Action item
From the entries below, print exactly the span beginning with the line holding "This screenshot has" and ending with the line holding "How do I perform: Collapse", endpoints included, and skip any pictures.

Records to process
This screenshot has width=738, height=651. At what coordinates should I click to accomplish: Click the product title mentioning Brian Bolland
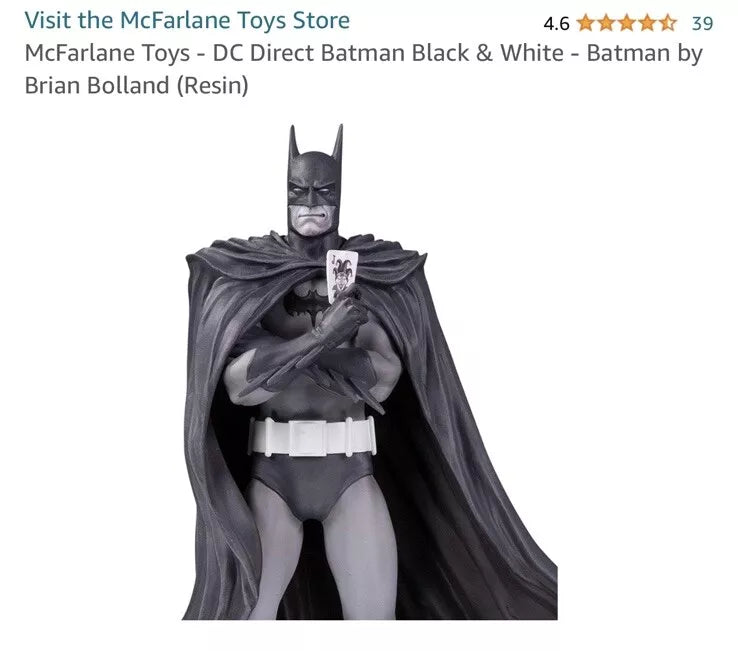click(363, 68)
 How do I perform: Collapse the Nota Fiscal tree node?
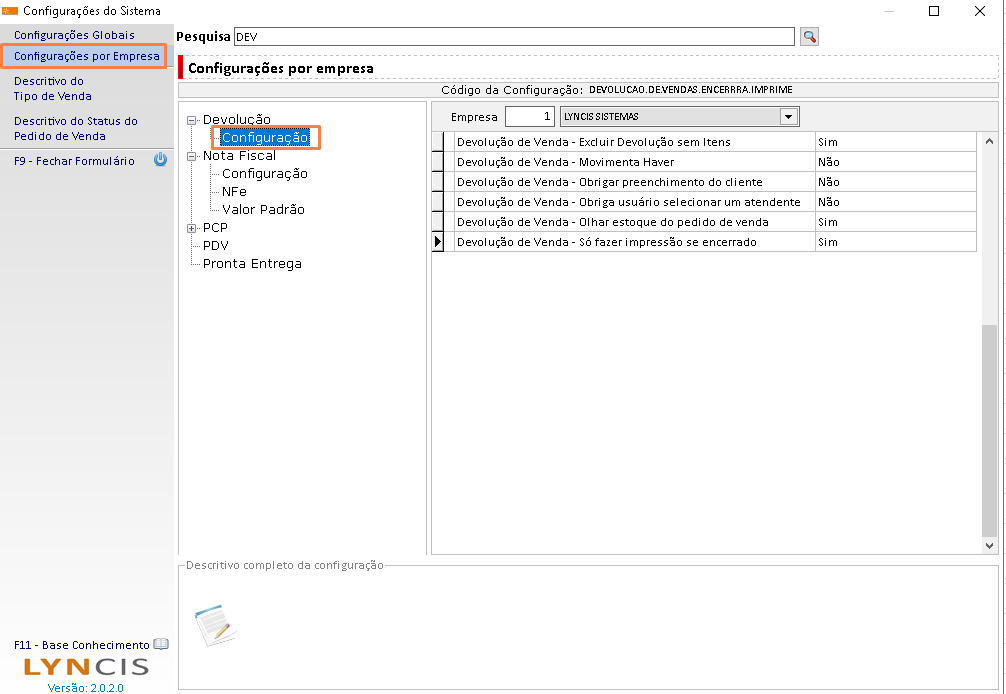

---

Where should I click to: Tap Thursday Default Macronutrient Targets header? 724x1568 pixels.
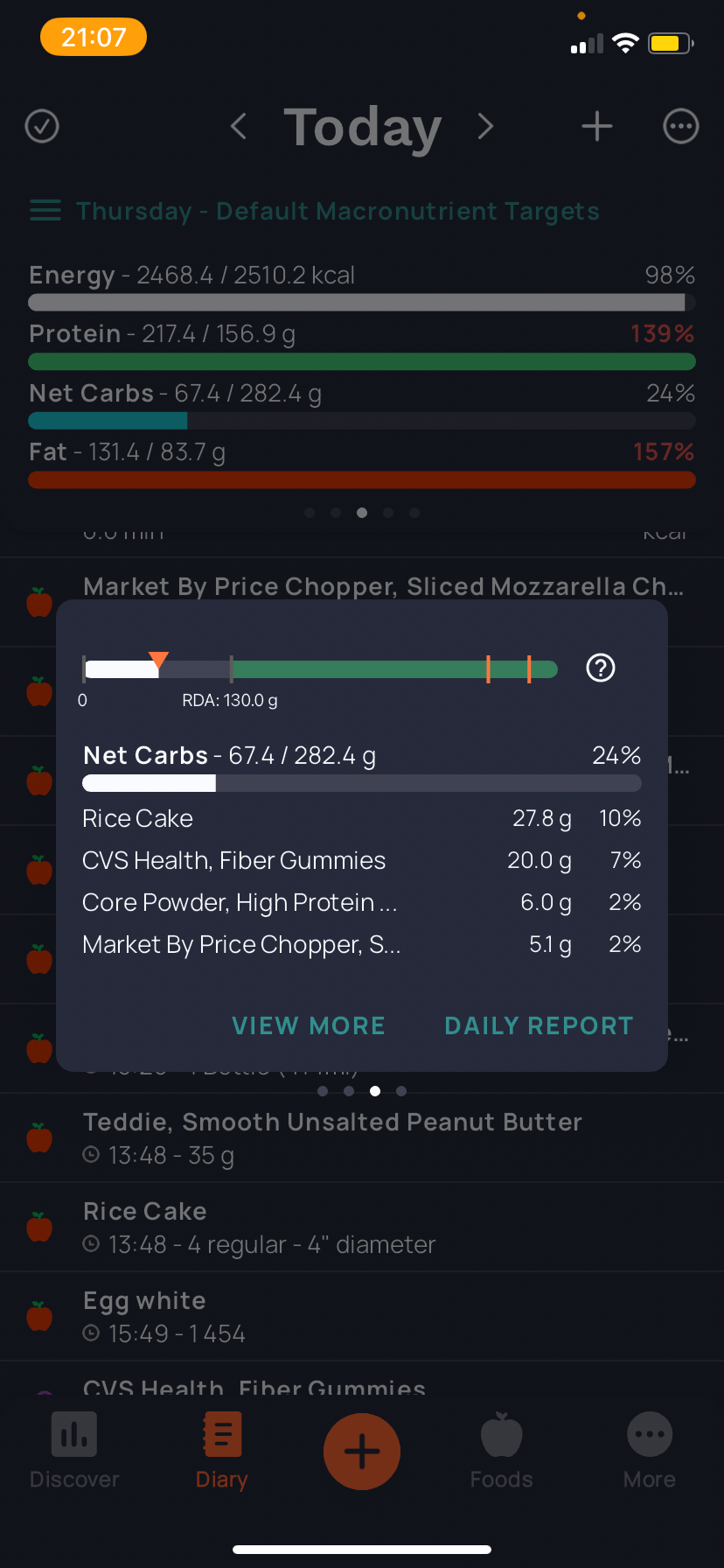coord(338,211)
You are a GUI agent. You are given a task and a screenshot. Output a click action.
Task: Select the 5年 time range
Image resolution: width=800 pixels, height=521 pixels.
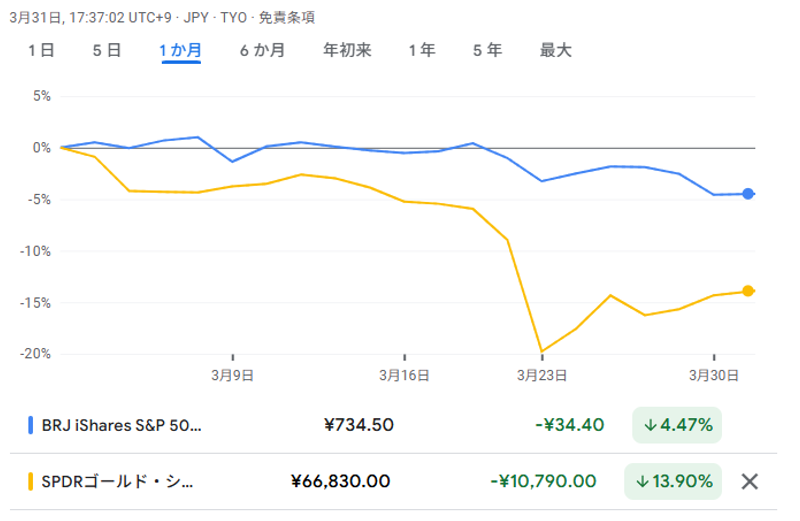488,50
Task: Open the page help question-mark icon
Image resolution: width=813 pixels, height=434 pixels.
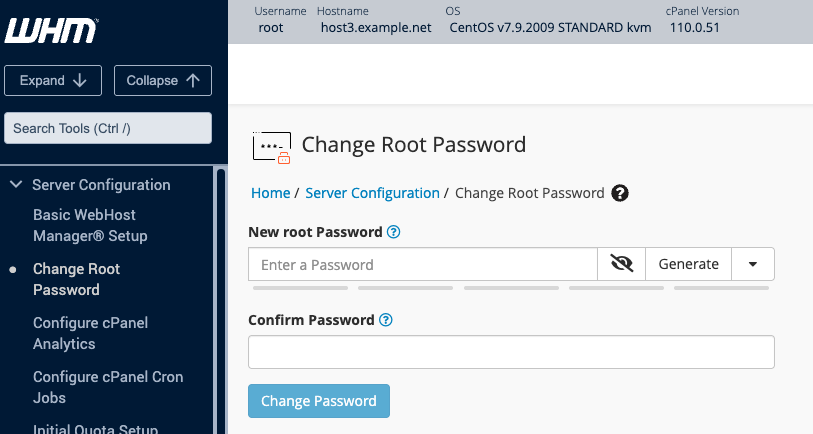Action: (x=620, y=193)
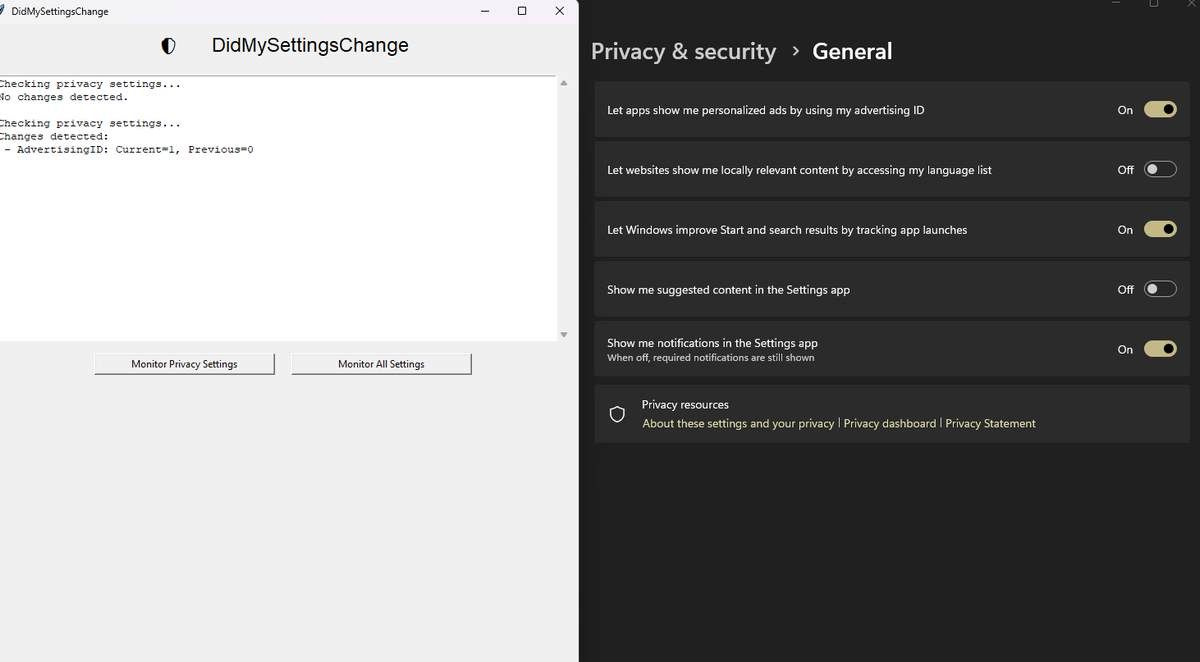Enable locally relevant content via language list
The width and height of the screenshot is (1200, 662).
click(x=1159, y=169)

Result of the task
This screenshot has width=738, height=651. At what coordinates should I click to accomplish: Click the product title mentioning Brian Bolland
click(363, 68)
 How do I perform: Collapse the Nota Fiscal tree node?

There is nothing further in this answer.